L’insertion des jeunes, une préoccupation

Deux priorités dans le domaine de l’éducation et de la formation : prévenir l’échec scolaire et améliorer l’employabilité des jeunes qui achèvent leurs études secondaires. On ne peut y parvenir qu’en réformant le système scolaire dans la perspective d’y instituer de nouvelles relations entre l’enseignement professionnel et l’enseignement général…

La situation des jeu-nes, aujourd’hui, et leurs perspectives d’avenir constituent pour nous tous une préoccupation essentielle. Les raisons de s’en préoccuper sont manifestes : les taux de chômage ou de non-emploi sont élevés pour de nombreux jeunes, qui ont beaucoup de mal à prendre pied durablement sur le marché du travail. De nombreux jeunes quittent le système éducatif sans avoir acquis les qualifications ou les compétences dont ils auraient besoin dans l’économie et la société actuelles. De même, de nombreux jeunes, qui parviennent à s’insérer dans des activités, subissent les conditions de précarité dans l’emploi et leur accès à une véritable carrière n’est pas assuré.

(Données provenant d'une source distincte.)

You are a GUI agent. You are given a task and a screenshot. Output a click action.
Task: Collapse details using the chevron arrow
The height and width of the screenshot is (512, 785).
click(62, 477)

Plusieurs observations s’imposent : les grandes tendances des performances des jeunes sur le marché du travail dessinent un tableau plutôt sombre. Le chômage des jeunes augmente. Un noyau dur de jeunes subit des périodes prolongées de chômage, interrompues occasionnellement par des périodes d’emploi à bas salaire. Ce noyau dur présente des handicaps multiples : ces jeunes sont souvent issus de familles pauvres, vivent dans des quartiers où le taux global de chômage est élevé et obtiennent généralement de mauvais résultats dans le système scolaire, qu’ils quittent souvent prématurément.
Les inégalités au sein de la population jeune, pour ce qui concerne aussi bien les perspectives d’emploi que les perspectives de gains, se sont nettement accentuées, surtout au détriment des jeunes ayant un faible niveau d’études. Un plus grand nombre de jeunes vivent dans des ménages où personne n’a d’emploi et cette proportion s’est accrue au cours de la dernière décennie.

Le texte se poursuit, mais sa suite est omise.